MANU/IJ/0021/2021

IN THE ITAT, JAIPUR BENCH, JAIPUR

ITA No. 1277/JP/2019

Assessment Year: 2010-2011

Decided On: 15.02.2021

Appellants: Shyam Sunder Duseja Vs. Respondent: ITO, Ward 6(3)

Hon'ble Judges/Coram:
Sandeep Gosain, Member (J) and Vikram Singh Yadav

ORDER

Vikram Singh Yadav, Member (A)

1. This is an appeal filed by the assessee against the order of Ld. CIT(A)- 02, Jaipur dated 22.08.2019.

2. The only effective ground of appeal relates to levy of penalty u/s. 271(1)(c) on difference between actual sale consideration and DLC value of immovable property sold by the assessee.

3. During the course of hearing, the Ld. AR submitted that during the financial year relevant to impugned assessment year, the assessee had sold a shop for a consideration of Rs. 3,50,000/- value of which was adopted by the stamp duty authority at Rs. 6,10,313/-. It was submitted that in order to avoid any litigation, the assessee in his return of income declared the capital gains by applying the provisions of section 50C by taking the sale consideration of Rs. 6,10,313/- as adopted by stamp duty authority as against actual sale consideration of Rs. 3,50,000/- received by the assessee resulting in the additional tax liability which has been duly paid, however, the same has been made the basis for levy of penalty u/s. 271(1)(c) and which is the subject matter of present penalty proceedings.

WRITTEN PROBLEM A
Copy out the entire tribunal order word for word.
WRITTEN PROBLEM B
In the records, what do you get when you take the part that opens with the line containing "666) in the screenshot?" and closes with the line containing "center [815, 673]." and replace "Image resolution" with "Screen size", leaving everything else unchanged? Give only those lines.
The tribunal order and the records are unrelated to each other.

AVAILABLE DATA
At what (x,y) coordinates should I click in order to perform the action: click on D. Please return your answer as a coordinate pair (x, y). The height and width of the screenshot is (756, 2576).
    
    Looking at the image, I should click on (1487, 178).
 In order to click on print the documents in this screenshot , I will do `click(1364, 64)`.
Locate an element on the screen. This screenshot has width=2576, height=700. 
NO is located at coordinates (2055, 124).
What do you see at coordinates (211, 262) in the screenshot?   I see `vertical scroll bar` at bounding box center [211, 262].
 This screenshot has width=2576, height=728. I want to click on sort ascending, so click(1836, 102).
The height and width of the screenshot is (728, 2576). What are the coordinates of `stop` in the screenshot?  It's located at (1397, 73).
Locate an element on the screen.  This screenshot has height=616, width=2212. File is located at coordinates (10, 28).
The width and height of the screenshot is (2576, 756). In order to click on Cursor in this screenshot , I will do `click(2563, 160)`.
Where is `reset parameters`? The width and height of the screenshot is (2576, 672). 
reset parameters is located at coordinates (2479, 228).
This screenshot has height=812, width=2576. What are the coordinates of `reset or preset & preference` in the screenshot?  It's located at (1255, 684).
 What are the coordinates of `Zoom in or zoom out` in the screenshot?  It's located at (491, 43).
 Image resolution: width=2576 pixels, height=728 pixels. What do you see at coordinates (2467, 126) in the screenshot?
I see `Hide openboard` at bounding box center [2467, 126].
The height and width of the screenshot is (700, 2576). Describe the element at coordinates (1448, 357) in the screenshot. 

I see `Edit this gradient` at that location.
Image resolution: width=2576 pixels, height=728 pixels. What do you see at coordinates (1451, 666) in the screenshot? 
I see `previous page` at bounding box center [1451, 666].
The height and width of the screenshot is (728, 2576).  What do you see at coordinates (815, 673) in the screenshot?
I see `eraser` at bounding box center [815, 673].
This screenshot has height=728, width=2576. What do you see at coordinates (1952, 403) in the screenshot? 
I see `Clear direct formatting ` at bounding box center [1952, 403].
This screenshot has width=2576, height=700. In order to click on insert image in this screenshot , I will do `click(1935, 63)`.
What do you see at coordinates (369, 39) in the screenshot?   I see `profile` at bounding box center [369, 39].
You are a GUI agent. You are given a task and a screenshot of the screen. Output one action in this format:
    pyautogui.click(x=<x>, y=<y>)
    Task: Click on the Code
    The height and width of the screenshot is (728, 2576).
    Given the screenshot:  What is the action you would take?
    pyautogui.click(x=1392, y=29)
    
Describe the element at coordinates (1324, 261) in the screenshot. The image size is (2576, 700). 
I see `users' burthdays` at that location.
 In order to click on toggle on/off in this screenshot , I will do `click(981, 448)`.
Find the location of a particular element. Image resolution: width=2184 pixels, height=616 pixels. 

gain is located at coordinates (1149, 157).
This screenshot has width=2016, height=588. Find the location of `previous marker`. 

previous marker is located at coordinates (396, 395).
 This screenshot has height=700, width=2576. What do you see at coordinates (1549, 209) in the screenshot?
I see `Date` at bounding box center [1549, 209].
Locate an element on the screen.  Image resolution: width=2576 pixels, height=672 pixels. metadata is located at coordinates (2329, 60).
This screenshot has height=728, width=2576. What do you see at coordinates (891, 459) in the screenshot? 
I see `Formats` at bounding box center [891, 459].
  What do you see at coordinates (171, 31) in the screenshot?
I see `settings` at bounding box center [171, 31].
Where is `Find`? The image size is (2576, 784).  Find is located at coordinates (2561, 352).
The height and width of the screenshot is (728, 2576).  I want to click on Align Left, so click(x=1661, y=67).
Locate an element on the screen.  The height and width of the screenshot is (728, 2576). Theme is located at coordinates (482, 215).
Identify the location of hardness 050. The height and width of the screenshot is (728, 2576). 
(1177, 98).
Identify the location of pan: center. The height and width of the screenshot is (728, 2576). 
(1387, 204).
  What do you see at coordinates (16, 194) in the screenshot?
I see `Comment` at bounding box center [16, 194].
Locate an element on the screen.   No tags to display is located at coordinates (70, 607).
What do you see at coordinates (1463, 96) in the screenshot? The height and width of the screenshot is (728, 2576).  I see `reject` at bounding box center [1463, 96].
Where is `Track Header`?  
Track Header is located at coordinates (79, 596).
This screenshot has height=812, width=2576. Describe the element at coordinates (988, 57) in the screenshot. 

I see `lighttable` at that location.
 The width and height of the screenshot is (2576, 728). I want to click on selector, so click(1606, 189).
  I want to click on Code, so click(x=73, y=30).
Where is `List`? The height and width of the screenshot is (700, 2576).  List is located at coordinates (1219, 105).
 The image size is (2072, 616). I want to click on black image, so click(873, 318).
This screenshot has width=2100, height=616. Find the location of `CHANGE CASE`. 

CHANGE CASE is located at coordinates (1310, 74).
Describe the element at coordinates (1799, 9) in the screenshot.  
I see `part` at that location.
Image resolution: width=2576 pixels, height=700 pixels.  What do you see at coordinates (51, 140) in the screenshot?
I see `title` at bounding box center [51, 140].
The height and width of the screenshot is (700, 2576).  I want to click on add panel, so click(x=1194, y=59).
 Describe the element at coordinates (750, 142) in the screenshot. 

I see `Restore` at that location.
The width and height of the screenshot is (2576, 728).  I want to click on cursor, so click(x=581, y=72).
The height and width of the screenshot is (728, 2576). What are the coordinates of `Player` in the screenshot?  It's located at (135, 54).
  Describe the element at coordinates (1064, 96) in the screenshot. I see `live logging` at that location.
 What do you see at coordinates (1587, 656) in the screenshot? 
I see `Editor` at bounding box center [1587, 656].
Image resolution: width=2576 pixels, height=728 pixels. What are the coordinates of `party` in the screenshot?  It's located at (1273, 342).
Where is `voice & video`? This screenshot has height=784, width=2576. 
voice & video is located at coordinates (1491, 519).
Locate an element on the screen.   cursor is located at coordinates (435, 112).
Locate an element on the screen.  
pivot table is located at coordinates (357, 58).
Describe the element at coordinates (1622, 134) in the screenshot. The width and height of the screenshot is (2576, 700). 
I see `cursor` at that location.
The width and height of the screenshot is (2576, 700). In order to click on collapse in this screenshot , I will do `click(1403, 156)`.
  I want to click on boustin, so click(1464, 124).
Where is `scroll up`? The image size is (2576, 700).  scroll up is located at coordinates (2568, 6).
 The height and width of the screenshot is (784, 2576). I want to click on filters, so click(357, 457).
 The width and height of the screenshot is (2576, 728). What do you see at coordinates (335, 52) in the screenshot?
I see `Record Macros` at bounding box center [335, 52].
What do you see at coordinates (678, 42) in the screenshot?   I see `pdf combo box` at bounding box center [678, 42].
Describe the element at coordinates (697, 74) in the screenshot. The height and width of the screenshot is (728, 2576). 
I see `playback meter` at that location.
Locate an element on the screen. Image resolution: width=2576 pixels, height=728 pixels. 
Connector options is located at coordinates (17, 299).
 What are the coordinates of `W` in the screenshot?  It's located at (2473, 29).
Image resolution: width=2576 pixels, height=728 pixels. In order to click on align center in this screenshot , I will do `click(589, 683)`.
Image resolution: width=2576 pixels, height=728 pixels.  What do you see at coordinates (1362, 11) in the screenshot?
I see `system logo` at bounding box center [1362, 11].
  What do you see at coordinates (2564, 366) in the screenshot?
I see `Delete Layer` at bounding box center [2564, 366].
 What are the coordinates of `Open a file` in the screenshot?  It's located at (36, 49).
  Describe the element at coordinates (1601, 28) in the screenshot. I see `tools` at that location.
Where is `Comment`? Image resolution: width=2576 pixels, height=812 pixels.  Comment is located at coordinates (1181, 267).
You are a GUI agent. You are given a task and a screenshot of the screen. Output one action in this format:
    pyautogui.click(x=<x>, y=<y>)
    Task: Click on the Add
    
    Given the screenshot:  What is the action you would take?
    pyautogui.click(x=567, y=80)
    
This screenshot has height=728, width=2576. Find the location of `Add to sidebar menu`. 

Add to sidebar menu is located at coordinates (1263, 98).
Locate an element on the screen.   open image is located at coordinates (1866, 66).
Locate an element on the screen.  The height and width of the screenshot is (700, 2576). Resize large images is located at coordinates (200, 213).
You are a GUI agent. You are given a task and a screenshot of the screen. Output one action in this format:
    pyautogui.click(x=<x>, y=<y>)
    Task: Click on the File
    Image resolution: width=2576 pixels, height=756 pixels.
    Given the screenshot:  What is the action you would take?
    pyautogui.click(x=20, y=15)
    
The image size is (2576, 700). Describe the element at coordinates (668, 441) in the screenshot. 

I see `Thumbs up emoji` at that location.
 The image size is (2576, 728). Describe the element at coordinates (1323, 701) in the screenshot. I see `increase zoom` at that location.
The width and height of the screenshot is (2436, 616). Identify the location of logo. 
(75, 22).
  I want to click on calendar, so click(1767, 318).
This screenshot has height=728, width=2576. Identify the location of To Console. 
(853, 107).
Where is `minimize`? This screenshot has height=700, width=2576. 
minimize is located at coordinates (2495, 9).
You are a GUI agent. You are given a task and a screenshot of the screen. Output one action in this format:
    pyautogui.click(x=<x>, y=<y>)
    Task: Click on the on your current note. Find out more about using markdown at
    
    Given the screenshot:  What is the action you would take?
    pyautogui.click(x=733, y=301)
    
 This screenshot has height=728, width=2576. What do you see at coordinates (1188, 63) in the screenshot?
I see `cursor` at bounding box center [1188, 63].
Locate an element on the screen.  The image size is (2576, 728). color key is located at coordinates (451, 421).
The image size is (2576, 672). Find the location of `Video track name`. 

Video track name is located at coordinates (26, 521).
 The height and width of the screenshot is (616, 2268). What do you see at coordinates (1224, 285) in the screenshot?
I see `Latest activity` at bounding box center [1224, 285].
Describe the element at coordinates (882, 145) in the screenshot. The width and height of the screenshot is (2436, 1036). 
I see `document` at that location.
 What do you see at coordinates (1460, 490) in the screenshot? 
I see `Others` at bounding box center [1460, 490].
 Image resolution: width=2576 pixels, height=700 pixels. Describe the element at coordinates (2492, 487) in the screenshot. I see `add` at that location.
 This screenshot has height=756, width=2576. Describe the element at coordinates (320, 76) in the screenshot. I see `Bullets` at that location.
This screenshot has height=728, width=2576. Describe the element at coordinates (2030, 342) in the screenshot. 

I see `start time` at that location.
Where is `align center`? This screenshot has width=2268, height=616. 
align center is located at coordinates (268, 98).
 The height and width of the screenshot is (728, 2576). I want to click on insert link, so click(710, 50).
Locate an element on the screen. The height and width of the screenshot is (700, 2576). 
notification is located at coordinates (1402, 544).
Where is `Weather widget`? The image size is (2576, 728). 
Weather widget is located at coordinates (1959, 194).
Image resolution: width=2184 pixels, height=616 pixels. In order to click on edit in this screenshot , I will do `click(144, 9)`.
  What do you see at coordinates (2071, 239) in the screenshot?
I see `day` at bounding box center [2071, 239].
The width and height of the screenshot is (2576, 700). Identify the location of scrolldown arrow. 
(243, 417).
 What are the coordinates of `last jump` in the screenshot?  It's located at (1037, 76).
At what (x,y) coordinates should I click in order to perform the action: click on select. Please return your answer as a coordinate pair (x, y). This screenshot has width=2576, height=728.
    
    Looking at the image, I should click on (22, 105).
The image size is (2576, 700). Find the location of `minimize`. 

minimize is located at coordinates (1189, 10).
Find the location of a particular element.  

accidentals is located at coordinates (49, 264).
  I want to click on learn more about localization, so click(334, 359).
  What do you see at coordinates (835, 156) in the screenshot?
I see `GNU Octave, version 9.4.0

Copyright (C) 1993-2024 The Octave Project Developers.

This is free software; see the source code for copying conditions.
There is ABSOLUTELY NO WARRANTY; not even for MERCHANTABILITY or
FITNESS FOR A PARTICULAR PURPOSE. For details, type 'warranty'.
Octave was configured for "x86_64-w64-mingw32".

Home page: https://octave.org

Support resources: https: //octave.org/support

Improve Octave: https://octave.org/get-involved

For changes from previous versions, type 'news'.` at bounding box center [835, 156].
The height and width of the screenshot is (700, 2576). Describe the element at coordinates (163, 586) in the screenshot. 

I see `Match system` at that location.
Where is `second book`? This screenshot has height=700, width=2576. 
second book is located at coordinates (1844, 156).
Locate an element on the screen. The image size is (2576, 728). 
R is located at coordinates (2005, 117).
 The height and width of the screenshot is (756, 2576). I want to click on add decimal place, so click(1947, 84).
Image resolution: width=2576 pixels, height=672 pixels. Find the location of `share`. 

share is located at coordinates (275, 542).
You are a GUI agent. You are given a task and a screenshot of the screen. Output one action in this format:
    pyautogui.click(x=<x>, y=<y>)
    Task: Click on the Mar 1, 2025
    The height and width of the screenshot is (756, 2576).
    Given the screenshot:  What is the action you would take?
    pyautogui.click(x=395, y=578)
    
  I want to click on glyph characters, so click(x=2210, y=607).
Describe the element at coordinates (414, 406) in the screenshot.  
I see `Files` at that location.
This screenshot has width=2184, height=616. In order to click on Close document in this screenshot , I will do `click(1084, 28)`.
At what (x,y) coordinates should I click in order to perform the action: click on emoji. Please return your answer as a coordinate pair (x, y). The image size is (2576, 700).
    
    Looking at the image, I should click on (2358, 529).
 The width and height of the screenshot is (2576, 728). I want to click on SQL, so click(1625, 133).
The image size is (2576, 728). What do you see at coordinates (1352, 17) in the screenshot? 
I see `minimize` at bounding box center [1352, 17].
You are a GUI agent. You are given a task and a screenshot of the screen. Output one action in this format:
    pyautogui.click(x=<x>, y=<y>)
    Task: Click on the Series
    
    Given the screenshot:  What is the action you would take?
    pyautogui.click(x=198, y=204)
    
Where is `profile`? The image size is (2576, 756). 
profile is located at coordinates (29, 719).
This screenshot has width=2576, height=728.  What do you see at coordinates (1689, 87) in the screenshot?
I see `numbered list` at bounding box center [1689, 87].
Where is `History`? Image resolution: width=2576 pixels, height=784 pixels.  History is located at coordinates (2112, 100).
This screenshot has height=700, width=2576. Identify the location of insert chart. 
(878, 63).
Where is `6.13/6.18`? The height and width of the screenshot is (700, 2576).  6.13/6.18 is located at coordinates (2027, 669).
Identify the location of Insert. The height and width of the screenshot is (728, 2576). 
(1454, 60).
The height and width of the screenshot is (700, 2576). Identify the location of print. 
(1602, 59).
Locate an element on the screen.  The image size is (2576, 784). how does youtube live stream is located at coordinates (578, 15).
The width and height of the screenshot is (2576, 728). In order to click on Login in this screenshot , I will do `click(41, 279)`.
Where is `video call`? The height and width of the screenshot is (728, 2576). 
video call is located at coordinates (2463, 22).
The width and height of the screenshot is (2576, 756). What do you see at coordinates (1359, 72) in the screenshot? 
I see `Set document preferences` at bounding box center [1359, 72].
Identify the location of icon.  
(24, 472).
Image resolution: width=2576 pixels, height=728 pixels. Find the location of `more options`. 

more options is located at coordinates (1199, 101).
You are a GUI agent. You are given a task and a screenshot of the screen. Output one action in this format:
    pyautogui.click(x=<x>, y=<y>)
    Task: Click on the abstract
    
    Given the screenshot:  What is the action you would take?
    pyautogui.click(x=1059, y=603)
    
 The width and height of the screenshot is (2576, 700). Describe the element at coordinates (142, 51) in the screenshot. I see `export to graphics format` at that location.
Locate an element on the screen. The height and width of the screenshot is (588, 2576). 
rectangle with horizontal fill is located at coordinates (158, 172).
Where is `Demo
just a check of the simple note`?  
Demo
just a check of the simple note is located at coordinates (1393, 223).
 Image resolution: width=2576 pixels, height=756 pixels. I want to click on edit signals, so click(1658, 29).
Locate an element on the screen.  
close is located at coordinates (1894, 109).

FULL SOLUTION A
MANU/IJ/0021/2021

IN THE ITAT, JAIPUR BENCH, JAIPUR

ITA No. 1277/JP/2019

Assessment Year: 2010-2011

Decided On: 15.02.2021

Appellants: Shyam Sunder Duseja Vs. Respondent: ITO, Ward 6(3)

Hon'ble Judges/Coram:
Sandeep Gosain, Member (J) and Vikram Singh Yadav

ORDER

Vikram Singh Yadav, Member (A)

1. This is an appeal filed by the assessee against the order of Ld. CIT(A)- 02, Jaipur dated 22.08.2019.

2. The only effective ground of appeal relates to levy of penalty u/s. 271(1)(c) on difference between actual sale consideration and DLC value of immovable property sold by the assessee.

3. During the course of hearing, the Ld. AR submitted that during the financial year relevant to impugned assessment year, the assessee had sold a shop for a consideration of Rs. 3,50,000/- value of which was adopted by the stamp duty authority at Rs. 6,10,313/-. It was submitted that in order to avoid any litigation, the assessee in his return of income declared the capital gains by applying the provisions of section 50C by taking the sale consideration of Rs. 6,10,313/- as adopted by stamp duty authority as against actual sale consideration of Rs. 3,50,000/- received by the assessee resulting in the additional tax liability which has been duly paid, however, the same has been made the basis for levy of penalty u/s. 271(1)(c) and which is the subject matter of present penalty proceedings.

FULL SOLUTION B
Screen size: width=2576 pixels, height=728 pixels. What do you see at coordinates (1451, 666) in the screenshot? 
I see `previous page` at bounding box center [1451, 666].
The height and width of the screenshot is (728, 2576).  What do you see at coordinates (815, 673) in the screenshot?
I see `eraser` at bounding box center [815, 673].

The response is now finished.